In einer gemeinsamen Erklärung mit der Association for World Education sprach der Vertreter David G. Littman am 8. April 2005 vor der UN-Menschenrechtskommission. Er verurteilte die Sklaverei im Sudan, wo in den letzten zwei Jahrzehnten über 200,000 Frauen und Kinder versklavt wurden. als Verbrechen gegen die Menschlichkeit.
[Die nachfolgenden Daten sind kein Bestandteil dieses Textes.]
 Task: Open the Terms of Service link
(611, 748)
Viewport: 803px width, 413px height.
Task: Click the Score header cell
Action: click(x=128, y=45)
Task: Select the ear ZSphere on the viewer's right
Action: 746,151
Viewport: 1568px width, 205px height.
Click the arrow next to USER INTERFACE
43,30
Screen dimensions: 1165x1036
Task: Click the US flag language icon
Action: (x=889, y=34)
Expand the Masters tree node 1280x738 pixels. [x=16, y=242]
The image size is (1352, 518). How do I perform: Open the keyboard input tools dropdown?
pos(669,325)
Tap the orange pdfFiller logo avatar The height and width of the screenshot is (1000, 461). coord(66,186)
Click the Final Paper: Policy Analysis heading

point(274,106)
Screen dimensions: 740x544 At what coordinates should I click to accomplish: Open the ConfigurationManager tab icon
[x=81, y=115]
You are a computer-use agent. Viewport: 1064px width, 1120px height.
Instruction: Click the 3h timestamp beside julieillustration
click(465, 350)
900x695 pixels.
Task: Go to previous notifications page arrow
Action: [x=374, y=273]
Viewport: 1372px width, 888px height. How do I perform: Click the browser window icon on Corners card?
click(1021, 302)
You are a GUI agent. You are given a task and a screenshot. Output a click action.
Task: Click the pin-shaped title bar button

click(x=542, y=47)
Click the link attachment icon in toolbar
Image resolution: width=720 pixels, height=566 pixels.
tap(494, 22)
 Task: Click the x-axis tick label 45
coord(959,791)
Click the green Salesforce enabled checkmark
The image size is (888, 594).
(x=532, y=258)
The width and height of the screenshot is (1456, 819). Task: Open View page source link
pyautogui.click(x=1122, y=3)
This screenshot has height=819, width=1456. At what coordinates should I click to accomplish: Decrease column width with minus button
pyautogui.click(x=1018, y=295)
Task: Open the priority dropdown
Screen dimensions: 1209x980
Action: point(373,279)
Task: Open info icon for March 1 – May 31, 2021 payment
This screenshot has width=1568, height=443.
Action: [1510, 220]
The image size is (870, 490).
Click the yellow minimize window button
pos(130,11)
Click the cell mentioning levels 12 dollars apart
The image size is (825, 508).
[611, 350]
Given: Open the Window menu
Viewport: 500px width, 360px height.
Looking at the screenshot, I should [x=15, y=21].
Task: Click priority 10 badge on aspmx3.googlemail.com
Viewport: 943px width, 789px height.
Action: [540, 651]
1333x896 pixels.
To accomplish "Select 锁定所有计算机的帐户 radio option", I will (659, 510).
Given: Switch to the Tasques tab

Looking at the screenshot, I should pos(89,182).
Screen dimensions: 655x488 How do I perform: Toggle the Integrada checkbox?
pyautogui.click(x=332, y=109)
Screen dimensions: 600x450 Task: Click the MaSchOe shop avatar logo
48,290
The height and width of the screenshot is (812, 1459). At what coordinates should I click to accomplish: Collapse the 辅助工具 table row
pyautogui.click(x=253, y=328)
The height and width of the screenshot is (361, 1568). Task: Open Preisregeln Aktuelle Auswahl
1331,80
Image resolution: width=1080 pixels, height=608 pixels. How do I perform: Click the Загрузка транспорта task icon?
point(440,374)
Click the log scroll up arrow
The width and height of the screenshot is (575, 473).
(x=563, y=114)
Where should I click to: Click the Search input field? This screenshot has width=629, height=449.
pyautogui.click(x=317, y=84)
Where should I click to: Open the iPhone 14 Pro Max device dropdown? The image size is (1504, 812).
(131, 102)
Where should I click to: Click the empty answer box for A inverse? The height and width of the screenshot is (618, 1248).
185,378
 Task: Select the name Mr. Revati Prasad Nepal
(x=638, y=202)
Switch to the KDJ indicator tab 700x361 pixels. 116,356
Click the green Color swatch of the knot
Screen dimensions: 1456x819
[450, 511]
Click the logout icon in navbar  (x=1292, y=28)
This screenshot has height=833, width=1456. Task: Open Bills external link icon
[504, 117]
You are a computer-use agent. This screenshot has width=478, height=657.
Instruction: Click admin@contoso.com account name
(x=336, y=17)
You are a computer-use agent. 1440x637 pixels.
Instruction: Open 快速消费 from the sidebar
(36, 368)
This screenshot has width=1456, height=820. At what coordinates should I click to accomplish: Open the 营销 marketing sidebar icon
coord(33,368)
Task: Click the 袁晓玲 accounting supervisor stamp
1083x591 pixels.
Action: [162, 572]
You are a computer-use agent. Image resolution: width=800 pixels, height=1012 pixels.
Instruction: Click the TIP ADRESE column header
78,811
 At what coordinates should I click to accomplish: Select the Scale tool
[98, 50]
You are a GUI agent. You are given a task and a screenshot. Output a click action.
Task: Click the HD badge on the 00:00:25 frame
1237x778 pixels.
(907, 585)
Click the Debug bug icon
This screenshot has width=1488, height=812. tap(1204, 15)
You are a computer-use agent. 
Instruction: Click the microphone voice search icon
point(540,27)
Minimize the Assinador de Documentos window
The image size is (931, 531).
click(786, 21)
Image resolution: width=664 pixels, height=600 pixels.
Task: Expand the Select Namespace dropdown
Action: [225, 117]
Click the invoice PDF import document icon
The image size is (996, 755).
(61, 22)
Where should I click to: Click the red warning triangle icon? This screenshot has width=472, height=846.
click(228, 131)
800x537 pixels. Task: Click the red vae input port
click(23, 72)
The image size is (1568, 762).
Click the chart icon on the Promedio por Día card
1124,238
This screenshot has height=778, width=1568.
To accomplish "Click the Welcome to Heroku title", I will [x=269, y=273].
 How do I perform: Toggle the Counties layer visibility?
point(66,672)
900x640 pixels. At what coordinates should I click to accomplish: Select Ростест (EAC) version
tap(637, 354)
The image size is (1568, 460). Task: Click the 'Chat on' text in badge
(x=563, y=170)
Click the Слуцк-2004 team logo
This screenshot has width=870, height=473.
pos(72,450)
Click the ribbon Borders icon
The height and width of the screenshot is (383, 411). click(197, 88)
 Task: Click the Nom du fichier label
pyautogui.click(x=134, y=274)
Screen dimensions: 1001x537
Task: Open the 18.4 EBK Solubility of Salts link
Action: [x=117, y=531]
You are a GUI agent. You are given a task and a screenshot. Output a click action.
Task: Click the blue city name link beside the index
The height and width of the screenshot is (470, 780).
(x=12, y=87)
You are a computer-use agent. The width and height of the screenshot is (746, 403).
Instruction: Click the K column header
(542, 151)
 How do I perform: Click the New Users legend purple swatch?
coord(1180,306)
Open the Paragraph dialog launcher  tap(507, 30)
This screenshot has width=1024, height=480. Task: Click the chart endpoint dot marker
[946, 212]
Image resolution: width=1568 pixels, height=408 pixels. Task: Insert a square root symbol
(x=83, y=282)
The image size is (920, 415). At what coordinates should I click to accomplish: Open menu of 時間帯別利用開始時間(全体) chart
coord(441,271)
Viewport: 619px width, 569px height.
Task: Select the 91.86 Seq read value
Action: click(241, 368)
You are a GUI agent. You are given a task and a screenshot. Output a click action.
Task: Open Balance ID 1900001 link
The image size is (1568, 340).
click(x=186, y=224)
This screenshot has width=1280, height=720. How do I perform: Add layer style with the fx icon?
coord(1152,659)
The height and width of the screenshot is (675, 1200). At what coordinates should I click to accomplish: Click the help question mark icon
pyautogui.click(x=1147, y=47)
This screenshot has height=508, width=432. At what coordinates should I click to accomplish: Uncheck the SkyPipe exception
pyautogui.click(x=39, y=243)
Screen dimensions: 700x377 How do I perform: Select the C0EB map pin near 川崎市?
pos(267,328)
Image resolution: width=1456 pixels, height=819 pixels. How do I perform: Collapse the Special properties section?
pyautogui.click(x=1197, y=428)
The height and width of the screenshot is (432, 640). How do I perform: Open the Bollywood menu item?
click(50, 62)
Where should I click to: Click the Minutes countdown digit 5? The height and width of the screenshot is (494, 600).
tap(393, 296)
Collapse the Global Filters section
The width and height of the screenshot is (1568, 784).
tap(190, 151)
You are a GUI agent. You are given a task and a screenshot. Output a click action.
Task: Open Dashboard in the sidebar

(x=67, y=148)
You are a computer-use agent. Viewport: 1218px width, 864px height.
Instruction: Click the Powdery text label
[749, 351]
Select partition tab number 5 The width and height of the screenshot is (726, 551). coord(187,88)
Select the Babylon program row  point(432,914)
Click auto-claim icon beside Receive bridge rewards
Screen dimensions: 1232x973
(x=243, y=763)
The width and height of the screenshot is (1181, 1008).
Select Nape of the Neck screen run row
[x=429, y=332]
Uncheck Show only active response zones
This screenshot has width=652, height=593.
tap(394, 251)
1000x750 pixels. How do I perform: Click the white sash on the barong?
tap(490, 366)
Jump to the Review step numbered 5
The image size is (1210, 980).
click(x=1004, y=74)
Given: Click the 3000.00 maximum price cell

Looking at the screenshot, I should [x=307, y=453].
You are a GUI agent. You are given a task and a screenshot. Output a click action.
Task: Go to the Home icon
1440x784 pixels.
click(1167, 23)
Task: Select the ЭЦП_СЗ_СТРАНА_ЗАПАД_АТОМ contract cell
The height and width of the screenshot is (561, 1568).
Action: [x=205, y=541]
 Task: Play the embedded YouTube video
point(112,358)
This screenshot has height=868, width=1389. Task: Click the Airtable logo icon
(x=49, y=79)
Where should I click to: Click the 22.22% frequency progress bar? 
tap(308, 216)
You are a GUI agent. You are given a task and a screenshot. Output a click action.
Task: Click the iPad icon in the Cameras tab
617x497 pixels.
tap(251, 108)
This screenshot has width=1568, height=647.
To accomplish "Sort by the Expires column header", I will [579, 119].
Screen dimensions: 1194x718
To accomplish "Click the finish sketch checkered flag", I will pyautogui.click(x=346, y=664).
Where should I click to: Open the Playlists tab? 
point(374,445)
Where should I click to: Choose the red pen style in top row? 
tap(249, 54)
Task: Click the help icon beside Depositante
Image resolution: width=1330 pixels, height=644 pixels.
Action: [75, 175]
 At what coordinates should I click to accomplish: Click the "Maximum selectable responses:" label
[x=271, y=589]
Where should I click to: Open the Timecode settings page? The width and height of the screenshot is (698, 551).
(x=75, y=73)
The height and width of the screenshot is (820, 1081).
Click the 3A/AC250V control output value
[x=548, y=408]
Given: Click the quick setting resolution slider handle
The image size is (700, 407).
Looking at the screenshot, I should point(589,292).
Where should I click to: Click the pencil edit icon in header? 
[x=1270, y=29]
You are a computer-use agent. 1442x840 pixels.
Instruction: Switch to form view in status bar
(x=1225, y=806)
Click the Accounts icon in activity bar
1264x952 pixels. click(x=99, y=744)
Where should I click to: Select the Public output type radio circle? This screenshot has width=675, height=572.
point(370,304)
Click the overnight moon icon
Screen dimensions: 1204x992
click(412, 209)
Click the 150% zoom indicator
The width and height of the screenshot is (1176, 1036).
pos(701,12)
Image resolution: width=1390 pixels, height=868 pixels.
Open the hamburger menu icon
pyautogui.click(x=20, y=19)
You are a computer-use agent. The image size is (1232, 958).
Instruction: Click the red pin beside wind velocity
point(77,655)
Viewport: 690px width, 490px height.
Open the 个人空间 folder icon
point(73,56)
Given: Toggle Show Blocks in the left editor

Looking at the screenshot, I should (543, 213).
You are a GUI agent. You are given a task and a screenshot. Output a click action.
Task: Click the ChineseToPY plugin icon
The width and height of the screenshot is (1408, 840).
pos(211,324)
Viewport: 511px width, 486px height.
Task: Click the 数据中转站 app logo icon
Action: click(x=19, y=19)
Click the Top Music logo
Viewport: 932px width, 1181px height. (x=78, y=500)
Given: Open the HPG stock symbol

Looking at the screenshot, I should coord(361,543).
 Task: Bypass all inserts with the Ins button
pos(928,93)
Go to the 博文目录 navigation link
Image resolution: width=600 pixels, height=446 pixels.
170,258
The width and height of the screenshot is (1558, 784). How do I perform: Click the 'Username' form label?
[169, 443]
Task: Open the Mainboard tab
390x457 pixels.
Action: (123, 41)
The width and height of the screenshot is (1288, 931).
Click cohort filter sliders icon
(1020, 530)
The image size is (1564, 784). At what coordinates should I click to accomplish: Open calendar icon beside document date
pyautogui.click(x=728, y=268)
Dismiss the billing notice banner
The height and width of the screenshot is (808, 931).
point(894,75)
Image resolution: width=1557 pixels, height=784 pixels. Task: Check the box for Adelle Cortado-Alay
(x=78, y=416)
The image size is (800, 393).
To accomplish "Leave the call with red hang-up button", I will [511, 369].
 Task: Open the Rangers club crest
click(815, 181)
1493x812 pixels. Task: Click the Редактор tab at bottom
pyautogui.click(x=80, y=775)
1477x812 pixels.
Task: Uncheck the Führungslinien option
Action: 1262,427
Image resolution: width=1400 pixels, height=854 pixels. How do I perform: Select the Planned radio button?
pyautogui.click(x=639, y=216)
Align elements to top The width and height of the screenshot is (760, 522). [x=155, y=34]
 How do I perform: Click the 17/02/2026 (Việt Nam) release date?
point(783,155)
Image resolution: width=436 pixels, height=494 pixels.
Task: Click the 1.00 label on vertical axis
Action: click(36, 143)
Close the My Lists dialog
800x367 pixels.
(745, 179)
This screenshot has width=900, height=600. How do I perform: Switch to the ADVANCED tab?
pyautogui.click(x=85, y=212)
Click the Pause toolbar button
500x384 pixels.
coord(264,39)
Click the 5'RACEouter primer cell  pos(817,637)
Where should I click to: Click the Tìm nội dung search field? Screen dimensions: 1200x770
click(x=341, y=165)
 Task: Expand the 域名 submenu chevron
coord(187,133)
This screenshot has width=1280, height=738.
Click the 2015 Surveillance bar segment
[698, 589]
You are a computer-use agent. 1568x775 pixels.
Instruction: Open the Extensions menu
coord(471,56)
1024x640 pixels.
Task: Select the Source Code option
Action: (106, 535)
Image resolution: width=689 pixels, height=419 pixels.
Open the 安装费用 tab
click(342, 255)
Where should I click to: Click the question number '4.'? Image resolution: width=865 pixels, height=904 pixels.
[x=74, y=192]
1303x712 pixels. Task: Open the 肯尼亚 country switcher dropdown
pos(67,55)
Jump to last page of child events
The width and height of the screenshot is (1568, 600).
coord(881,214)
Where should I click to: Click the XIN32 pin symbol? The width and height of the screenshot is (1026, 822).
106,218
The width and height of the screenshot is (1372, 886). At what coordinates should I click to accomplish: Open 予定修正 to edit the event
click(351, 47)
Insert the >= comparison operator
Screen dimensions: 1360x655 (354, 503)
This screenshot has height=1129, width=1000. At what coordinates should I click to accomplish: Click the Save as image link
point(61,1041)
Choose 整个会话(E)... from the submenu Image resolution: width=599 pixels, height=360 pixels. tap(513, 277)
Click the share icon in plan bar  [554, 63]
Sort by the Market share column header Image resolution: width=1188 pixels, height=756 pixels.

Er forderte die sudanesische Regierung und die UN-Organisationen auf, die Rückkehr der Sklaven durch CEAWAC in den Süden unverzüglich wieder aufzunehmen.

Gemeinsame Erklärung an die UN-Menschenrechtskommission
61. Sitzung (14. März – 22. April 2005)
von der Association for World Education, der International Humanist and Ethical Union und der World Union for Progressive Judaism.

Sondersitzung: Menschenrechtssituation im Sudan (Punkt 3)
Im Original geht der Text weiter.